• _What to work on_
Return, unchanged, the lines of the records from the one containing "Airpods 4 (285, 2062)" through the end of the records.

• _Data items_
------------------------------------------------

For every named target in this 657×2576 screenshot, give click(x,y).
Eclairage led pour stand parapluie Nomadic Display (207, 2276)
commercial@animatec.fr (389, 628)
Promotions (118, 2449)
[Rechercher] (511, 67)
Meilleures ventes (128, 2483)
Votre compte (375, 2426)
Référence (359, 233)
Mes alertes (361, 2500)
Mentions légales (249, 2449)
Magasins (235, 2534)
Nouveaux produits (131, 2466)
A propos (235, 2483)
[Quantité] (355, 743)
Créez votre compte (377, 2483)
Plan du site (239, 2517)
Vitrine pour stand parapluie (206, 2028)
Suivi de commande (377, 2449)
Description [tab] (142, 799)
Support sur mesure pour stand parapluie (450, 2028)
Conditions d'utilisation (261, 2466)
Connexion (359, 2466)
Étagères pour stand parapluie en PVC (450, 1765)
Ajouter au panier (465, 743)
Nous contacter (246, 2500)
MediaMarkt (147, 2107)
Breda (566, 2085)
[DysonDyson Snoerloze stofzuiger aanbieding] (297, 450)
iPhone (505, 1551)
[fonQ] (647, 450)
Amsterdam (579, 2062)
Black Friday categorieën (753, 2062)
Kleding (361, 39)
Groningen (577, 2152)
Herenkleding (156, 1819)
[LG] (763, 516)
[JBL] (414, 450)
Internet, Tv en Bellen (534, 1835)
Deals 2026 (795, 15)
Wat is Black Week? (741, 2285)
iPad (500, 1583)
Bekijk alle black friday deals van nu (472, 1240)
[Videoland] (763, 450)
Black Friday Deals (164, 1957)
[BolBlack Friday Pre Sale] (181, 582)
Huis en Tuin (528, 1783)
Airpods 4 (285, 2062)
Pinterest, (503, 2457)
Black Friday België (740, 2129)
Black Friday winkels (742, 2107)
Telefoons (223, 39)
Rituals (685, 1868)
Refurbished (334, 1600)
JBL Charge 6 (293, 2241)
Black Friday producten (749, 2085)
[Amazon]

------------------------------------------------

• _Output for this exercise_
Airpods 4 (285, 2062)
Pinterest, (503, 2457)
Black Friday België (740, 2129)
Black Friday winkels (742, 2107)
Telefoons (223, 39)
Rituals (685, 1868)
Refurbished (334, 1600)
JBL Charge 6 (293, 2241)
Black Friday producten (749, 2085)
[Amazon]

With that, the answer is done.